» **Description of the task**
Tally the lines in the material below that hold the string "profile" and report the tally alone.

» **Source data**

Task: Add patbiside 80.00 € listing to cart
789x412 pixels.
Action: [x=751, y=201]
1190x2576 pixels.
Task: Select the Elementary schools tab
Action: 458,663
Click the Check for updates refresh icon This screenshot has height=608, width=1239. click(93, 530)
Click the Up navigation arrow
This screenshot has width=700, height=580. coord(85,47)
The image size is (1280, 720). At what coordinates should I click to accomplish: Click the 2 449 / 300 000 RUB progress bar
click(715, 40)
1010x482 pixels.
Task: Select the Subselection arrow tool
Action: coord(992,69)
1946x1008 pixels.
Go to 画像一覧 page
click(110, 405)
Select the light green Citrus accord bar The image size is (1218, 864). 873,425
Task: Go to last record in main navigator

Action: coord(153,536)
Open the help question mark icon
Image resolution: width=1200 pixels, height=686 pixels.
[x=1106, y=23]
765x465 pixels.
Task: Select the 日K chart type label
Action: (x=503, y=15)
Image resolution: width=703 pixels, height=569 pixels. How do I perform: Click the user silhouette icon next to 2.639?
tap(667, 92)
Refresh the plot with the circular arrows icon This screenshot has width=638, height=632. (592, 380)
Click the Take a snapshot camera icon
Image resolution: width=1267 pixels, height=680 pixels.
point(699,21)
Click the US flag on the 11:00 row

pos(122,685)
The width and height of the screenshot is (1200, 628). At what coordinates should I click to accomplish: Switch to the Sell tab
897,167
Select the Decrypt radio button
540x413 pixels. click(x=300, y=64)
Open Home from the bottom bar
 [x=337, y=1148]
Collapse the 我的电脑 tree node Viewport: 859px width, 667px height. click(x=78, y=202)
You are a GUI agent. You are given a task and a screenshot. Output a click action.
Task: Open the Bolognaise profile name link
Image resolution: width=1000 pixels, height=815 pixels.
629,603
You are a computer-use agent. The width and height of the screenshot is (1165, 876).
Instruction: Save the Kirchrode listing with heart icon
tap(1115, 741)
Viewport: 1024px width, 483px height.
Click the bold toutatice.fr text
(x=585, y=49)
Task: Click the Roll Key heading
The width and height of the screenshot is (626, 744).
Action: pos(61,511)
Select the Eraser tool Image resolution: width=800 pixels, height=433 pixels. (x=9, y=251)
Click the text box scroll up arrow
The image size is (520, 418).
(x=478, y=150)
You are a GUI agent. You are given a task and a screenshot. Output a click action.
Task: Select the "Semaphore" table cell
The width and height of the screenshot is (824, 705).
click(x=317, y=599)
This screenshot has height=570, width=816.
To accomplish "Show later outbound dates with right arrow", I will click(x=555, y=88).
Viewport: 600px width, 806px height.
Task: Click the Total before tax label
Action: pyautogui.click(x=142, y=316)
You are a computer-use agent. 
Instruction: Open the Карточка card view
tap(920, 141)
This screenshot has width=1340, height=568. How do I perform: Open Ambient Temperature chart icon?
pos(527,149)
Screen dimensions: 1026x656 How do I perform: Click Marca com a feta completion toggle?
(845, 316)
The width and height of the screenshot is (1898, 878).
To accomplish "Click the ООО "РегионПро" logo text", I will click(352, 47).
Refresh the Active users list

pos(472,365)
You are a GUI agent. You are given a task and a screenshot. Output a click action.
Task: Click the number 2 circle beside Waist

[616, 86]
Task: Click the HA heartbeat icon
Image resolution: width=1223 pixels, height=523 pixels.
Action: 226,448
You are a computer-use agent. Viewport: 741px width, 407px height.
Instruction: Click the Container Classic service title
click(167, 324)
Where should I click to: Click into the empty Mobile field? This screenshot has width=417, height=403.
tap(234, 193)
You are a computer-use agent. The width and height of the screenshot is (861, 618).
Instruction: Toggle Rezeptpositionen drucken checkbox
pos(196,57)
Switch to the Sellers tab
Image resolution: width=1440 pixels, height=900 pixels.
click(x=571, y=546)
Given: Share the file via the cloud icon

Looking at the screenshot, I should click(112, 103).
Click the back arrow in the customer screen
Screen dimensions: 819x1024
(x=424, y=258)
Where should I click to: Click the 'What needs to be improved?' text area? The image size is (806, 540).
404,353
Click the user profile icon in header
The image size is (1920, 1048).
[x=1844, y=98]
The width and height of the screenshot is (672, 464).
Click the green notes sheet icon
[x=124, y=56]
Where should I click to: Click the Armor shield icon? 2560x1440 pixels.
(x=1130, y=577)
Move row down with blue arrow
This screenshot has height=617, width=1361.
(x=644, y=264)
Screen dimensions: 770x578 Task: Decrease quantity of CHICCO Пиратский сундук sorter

» **Final answer**
2